Community News Security

Isolate and protect: how to reduce reputational damage, privacy loss and security risks

© Samuel Borges Photography via Shutterstock

By Nil Ortiz, Carolina Fernández, Jordi Guijarro and Shuaib Siddiqui, i2CAT

Identity types

We tend to have multiple identities on the Internet: from social media accounts to talk with friends or family to business-related profiles in business social networks. Every time we construct an identity we present part of our real identity (and disclose specific information) to participate in different communities. In the end, we apply a separation of concerns.

Professional identities (or even those relating to a subset of lines of work we are involved in) are one example. Typically, these identities expose our work and academic curriculum, merits and other related activities, events or information of interest on specific professional or academic areas. On the other hand, personal identities are constructed for less formal and more diverse interactions, involving contacting friends or family, exchanging interests and hobbies or managing administrative procedures, among others.

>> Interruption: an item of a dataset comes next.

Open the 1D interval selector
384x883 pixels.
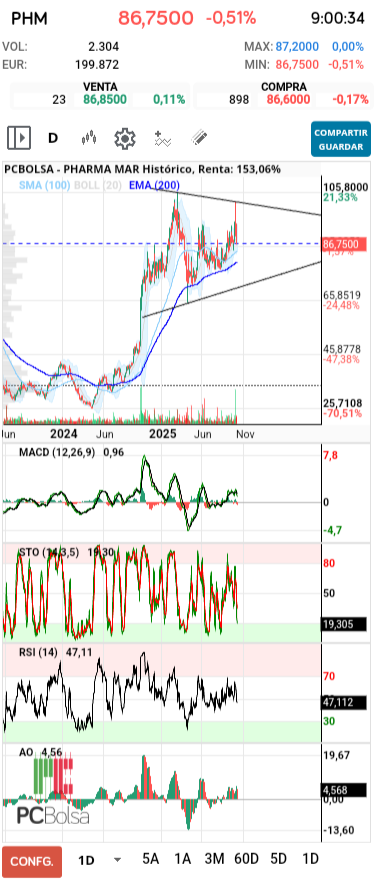point(86,860)
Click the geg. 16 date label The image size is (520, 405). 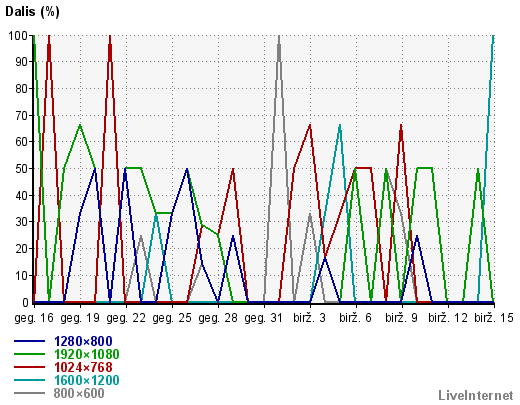[x=34, y=318]
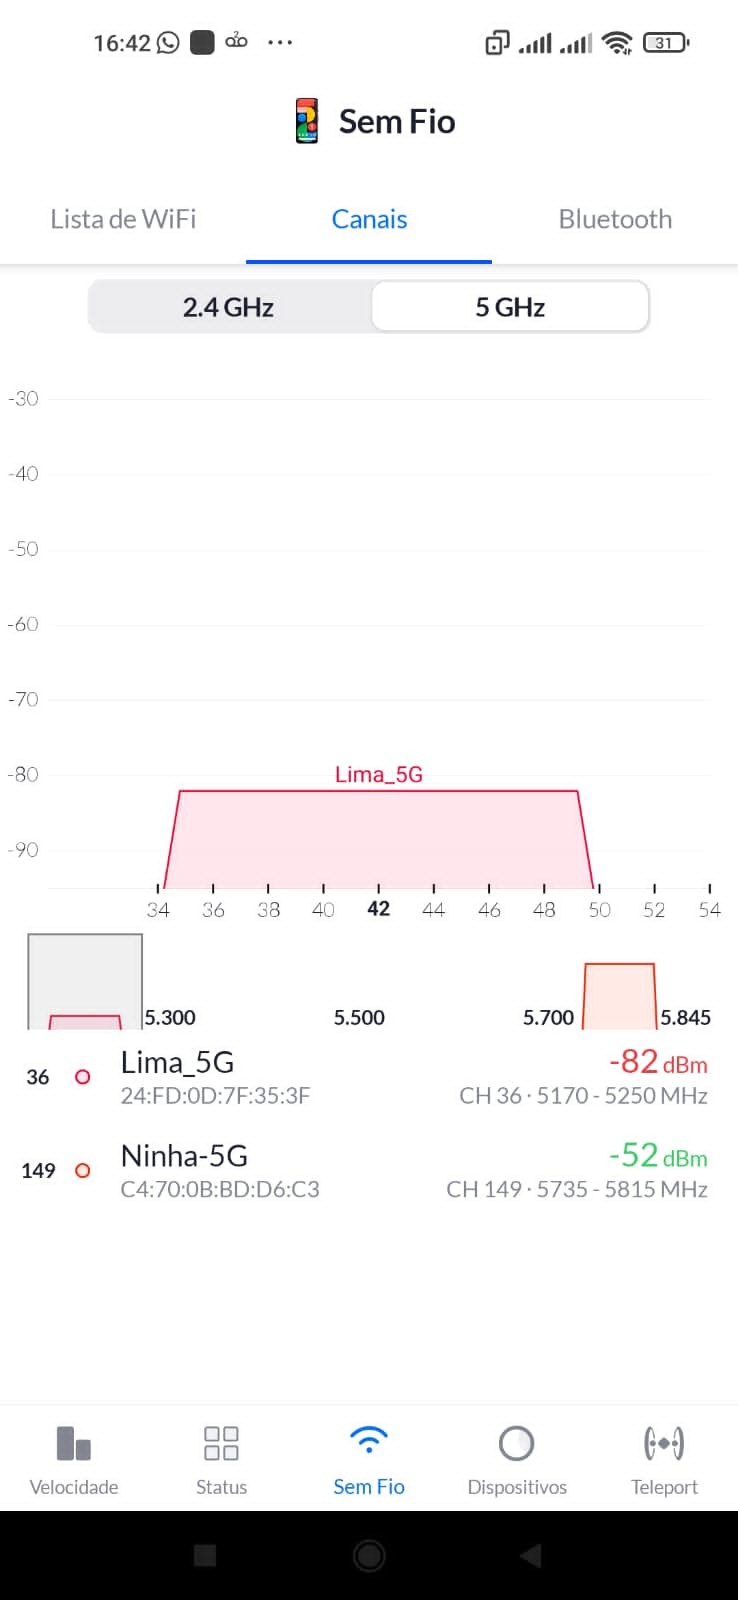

Common problems (damage to reputation, privacy, security)

However, the management of these identities has to be taken separately to avoid undesired interferences. The same way we may want some opinions to be anonymous or fully private, we may not want to share some facets of us into a totally unrelated community. Applying some caution at every interaction helps with this: isolating facets in different accounts and protecting them with sufficient security levels is part of this.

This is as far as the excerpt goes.